1. Todos os trabalhadores, sem distinção de idade, sexo, raça, cidadania, território de origem, religião, convicções políticas ou ideológicas, têm direito:
a) À retribuição do trabalho, segundo a quantidade, natureza e qualidade, observando-se o princípio de que para trabalho igual salário igual, de forma a garantir uma existência condigna;
1. É garantido o direito à greve.
#AMAR
Em democracia, tens o poder de amar em condições de plena igualdade, sem interferência do Estado. Tens o dever de respeitar as escolhas dos outros.
#TensPoder para te casares e constituir família.

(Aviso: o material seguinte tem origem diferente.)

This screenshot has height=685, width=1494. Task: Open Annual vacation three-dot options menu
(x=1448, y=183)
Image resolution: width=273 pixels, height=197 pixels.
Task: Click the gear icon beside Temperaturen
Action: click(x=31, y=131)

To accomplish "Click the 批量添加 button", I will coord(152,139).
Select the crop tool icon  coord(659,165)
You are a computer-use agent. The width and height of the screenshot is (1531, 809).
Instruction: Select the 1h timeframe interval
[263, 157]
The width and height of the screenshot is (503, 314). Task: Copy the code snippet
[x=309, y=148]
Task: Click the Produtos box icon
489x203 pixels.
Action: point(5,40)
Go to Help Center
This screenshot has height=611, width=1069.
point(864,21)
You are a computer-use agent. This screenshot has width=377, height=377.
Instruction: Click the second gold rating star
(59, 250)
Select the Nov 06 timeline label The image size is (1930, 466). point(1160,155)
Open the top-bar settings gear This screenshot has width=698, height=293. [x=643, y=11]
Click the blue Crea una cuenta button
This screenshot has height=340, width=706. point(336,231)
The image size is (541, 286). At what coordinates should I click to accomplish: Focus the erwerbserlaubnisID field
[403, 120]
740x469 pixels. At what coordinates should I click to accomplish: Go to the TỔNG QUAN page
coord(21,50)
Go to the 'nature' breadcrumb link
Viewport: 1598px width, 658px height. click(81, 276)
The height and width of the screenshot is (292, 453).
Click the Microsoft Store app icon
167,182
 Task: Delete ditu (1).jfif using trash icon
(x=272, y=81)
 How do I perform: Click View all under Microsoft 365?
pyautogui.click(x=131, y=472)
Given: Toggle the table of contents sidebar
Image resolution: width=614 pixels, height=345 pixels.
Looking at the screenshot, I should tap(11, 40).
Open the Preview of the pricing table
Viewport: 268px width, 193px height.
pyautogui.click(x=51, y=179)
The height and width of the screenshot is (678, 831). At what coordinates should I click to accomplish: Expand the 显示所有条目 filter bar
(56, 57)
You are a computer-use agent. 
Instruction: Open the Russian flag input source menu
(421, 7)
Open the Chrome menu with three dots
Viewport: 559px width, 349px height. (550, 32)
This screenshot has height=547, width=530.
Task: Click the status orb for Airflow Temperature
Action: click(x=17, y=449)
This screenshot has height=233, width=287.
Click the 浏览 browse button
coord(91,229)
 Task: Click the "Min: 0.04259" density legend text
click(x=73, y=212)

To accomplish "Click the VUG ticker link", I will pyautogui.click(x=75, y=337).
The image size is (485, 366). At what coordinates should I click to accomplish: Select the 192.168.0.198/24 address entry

Durante a ditadura (1926-1974), um simples beijo nos lábios era considerado atentado à moral e podia implicar o pagamento de multas. Esperava-se das mulheres que fossem recatadas, e que se mantivessem virgens até ao casamento. Era comum que o namoro se fizesse ao postigo ou na presença de algum membro da família. O aborto era ilegal. As professoras, por exemplo, só podiam casar-se com autorização do ministro.
Quem se casasse pela Igreja não poderia divorciar-se. A homossexualidade era proibida, e considerada uma doença mental. Os homossexuais podiam ser detidos, torturados e humilhados.
Foi a conquista da democracia que permitiu dar a todos os portugueses o poder de amarem quem quiserem sem restrições impostas pelo Estado.
1. Todos os cidadãos têm a mesma dignidade social e são iguais perante a lei.
2. Ninguém pode ser privilegiado, beneficiado, prejudicado, privado de qualquer direito ou isento de qualquer dever em razão de ascendência, sexo, raça, língua, território de origem, religião, convicções políticas ou ideológicas, instrução, situação económica, condição social ou orientação sexual.
1. Todos têm o direito de constituir família e de contrair casamento em condições de plena igualdade.
3. Os cônjuges têm iguais direitos e deveres quanto à capacidade civil e política e à manutenção e educação dos filhos.